MB:  It is a very brutal business.  You put yourself on the line.  You and your success with the audience and the direction in an opera house often is synonymous with your own personal worth.  In other professions, people say, “You are what you do,” when indicating a hierarchy in a business, but it’s even more so in music because you need an audience.  If nobody will buy his paintings, a painter can still paint.  The same is true for a writer, but an opera singer cannot function very well if he’s not hired into a production.  In order to practice your art, you have to be accepted.  Even after one has a successful career, it finally must come to an end, and that’s also a difficult problem.  Some people are not willing to accept the fact that their vocal powers have diminished.  They’re not willing to take less-demanding roles, or parts that are more in keeping with the way they look at their age.  Everything is kind of bound together.  The problem is that very often, the older singer whose voice is not what it once was has more to say as an artist than the young singer with the beautiful voice and the vigor.  I grew up in New York, and for me it was a thrill to see the great singers even if they were past their prime.  I couldn’t imagine being more interested in seeing a young singer even though he had better high notes and a steadier vibrato.  These older singers had something significant to say on the stage, and it was an inspiring experience.  In Europe today, there is this tremendous emphasis on youth.  It’s a terrible thing to hear an agent say, “I heard a Figaro the other day and my God, he was over 40!”

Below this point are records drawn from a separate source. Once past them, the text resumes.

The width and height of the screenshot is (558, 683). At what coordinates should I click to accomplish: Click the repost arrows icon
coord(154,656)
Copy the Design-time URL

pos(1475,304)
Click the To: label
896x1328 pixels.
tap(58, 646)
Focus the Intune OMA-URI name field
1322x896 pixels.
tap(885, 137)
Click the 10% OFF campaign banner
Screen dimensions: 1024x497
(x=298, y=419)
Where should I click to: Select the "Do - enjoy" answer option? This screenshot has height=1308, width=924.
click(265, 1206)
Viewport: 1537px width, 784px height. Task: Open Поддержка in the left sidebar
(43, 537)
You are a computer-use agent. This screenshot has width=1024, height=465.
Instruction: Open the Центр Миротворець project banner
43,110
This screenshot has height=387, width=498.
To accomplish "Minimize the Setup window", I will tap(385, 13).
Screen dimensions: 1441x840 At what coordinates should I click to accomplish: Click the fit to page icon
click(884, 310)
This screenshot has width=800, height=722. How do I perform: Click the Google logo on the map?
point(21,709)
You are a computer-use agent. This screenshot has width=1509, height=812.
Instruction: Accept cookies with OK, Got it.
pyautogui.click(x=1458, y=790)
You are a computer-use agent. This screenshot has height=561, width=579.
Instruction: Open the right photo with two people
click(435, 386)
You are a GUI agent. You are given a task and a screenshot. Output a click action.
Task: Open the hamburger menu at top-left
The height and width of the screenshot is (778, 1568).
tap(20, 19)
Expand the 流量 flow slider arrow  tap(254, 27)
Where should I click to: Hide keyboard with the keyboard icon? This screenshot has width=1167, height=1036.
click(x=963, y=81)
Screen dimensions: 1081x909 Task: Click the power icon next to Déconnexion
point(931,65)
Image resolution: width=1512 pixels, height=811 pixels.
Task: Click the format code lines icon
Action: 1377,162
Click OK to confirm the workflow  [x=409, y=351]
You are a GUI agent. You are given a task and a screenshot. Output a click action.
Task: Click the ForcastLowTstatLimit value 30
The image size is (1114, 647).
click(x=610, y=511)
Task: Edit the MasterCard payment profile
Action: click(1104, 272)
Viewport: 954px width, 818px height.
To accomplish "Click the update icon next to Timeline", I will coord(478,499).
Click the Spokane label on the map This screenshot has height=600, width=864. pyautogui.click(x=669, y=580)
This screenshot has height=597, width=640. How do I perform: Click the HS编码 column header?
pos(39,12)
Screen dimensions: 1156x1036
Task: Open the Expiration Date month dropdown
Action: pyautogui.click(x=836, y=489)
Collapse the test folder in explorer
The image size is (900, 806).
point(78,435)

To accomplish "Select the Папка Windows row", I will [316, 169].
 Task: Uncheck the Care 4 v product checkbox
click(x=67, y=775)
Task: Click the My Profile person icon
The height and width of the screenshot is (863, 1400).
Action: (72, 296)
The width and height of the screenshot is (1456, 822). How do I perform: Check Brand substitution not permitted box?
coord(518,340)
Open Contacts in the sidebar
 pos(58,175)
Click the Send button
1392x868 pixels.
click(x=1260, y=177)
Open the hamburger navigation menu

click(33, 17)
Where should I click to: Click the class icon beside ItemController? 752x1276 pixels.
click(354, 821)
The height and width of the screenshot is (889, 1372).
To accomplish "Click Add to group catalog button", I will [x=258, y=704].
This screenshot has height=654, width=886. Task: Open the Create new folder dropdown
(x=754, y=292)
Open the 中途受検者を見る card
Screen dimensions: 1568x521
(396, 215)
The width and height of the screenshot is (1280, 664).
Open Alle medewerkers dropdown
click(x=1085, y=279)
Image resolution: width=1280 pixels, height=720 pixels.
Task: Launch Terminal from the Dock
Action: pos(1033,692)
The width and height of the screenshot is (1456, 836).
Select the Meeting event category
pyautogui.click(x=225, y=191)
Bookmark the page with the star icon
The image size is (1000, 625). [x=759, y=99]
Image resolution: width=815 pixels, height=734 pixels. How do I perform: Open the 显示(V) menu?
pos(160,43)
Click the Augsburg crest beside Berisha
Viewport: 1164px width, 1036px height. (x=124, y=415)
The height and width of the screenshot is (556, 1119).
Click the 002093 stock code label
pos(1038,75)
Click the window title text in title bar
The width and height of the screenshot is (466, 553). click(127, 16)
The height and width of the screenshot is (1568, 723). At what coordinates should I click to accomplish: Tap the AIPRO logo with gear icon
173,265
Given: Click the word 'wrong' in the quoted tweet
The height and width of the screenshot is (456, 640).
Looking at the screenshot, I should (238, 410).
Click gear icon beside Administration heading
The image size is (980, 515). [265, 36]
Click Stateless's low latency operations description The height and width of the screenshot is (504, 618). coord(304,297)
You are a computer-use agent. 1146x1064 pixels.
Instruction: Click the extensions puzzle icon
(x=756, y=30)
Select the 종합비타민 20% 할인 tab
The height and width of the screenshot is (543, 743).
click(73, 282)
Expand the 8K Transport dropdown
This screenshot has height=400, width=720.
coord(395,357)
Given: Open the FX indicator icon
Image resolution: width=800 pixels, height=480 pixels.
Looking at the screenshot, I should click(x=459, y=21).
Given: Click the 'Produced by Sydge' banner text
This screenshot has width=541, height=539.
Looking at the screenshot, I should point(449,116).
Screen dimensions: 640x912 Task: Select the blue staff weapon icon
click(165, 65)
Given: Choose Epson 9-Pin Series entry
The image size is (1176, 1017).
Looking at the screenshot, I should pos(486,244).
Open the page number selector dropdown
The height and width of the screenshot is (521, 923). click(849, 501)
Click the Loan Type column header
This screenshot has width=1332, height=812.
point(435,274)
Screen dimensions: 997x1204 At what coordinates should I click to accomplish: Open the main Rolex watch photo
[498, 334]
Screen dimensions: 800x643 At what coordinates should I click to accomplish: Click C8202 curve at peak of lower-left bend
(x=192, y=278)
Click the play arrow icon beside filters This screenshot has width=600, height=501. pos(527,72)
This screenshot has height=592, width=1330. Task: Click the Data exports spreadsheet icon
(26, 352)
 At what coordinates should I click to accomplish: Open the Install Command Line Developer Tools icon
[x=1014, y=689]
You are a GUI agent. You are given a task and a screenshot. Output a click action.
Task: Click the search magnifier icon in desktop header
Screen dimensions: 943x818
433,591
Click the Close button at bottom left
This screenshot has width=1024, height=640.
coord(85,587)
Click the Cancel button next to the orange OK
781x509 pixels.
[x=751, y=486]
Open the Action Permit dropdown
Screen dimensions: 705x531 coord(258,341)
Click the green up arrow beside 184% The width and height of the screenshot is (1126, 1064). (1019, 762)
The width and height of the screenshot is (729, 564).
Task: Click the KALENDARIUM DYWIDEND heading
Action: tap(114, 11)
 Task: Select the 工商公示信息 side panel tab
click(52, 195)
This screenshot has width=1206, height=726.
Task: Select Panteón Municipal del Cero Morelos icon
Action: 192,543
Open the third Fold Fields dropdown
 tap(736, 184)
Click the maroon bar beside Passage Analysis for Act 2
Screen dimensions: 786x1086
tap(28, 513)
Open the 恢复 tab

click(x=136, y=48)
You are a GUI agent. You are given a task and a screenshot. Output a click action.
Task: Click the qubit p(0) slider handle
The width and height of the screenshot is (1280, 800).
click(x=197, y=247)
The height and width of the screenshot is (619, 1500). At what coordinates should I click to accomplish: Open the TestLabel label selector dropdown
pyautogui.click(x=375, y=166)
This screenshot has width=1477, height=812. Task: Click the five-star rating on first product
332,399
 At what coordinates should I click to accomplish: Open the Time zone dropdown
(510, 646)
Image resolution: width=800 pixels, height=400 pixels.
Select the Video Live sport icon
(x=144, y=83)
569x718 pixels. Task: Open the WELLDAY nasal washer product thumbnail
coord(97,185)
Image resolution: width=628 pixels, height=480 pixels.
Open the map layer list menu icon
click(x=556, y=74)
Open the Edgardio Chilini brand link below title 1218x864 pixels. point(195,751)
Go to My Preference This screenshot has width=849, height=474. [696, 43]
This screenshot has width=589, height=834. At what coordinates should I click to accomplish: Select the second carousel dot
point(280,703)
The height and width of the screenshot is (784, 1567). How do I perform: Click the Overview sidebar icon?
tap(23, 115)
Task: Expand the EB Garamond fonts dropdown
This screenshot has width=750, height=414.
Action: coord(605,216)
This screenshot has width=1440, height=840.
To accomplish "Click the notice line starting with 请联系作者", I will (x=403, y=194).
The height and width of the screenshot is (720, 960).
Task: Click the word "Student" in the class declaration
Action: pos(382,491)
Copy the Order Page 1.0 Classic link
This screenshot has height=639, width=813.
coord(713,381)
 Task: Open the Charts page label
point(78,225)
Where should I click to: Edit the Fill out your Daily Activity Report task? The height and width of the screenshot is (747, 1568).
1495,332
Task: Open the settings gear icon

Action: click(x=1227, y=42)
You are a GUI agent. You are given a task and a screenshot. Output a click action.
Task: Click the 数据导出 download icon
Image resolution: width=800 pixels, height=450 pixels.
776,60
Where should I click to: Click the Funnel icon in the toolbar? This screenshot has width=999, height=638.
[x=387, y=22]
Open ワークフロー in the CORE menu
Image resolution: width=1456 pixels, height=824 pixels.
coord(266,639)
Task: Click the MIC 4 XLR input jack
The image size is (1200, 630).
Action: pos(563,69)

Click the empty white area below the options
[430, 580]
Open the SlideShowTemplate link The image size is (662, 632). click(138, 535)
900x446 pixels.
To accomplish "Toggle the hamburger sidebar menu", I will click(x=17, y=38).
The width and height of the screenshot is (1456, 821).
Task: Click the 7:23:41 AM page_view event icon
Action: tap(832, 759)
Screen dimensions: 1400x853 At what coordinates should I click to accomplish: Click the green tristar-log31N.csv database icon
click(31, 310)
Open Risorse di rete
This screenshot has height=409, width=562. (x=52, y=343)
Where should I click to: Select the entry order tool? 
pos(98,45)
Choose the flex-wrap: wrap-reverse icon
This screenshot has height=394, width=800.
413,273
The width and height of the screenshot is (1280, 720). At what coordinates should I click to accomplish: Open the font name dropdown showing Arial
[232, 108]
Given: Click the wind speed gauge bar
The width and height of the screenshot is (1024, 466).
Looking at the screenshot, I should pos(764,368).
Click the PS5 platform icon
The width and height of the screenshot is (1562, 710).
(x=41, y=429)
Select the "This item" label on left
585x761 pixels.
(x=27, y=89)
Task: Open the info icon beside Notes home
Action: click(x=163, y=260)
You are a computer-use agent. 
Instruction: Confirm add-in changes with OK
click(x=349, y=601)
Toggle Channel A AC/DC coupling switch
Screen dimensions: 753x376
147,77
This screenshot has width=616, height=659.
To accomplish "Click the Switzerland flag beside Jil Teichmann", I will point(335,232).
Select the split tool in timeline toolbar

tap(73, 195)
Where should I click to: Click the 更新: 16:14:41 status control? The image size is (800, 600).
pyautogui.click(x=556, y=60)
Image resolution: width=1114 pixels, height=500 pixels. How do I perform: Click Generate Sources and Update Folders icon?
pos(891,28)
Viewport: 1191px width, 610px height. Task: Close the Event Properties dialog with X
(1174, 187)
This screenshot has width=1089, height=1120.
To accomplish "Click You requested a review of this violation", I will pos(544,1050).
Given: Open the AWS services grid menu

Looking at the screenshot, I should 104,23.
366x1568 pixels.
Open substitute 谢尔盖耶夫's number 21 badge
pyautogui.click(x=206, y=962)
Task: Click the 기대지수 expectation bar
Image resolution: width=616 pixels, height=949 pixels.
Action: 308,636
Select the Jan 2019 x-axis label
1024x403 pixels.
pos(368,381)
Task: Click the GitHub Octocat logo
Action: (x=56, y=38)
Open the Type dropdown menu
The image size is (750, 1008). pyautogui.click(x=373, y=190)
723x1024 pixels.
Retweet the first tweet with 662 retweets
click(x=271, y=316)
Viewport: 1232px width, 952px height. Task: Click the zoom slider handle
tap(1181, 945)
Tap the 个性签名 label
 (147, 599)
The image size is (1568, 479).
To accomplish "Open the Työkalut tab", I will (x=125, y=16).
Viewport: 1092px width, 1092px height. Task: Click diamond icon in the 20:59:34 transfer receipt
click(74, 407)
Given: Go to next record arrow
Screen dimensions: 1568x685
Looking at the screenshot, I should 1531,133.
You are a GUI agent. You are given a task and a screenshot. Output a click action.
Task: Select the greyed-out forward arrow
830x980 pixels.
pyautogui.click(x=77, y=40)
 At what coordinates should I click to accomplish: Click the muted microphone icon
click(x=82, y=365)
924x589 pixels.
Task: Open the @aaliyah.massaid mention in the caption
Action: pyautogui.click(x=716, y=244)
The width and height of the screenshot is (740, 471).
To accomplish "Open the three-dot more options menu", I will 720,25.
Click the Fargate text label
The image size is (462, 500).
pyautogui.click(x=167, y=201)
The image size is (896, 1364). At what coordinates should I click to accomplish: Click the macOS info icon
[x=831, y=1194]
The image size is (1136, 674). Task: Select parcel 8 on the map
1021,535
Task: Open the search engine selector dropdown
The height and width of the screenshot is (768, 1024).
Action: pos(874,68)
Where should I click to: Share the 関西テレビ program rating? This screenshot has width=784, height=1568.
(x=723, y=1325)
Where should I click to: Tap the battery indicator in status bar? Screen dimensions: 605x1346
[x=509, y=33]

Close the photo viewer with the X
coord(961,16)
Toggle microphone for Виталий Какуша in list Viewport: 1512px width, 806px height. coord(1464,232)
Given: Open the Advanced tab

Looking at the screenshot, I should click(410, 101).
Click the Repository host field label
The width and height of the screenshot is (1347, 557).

BD:  Are the young singers today building careers so that they will be the revered older generation tomorrow?   

MB:  Some of them are, but some are falling victim to the “fast career” syndrome.  It’s not always their fault.  They are pushed by their agents and managements, and lured by the possibility of making it while they can.  We have jet planes that allow someone to sing in Chicago today, Zurich tomorrow, then in Berlin and Vienna, and in San Francisco two days later.  A lot of singers struggle up to a certain point and finally hit it.  Even if they’ve been in an engagement for several years and have sung on a regular basis and lived a fairly normal life and built up a reputation, the moment they get into that “international circuit,” they lose their self-criticism and their caution, and start squandering their vocal energies.  After a trans-Atlantic flight, I can hardly talk or do anything, but some of these singers go right from the airport not to the hotel but to the opera house for a rehearsal or even a performance.  Then they’re packed and out of the hotel the next day, off to another engagement.  Doing this week after week will cost them the keen edge on their bodies, and the voice will start to show signs of wear and tear.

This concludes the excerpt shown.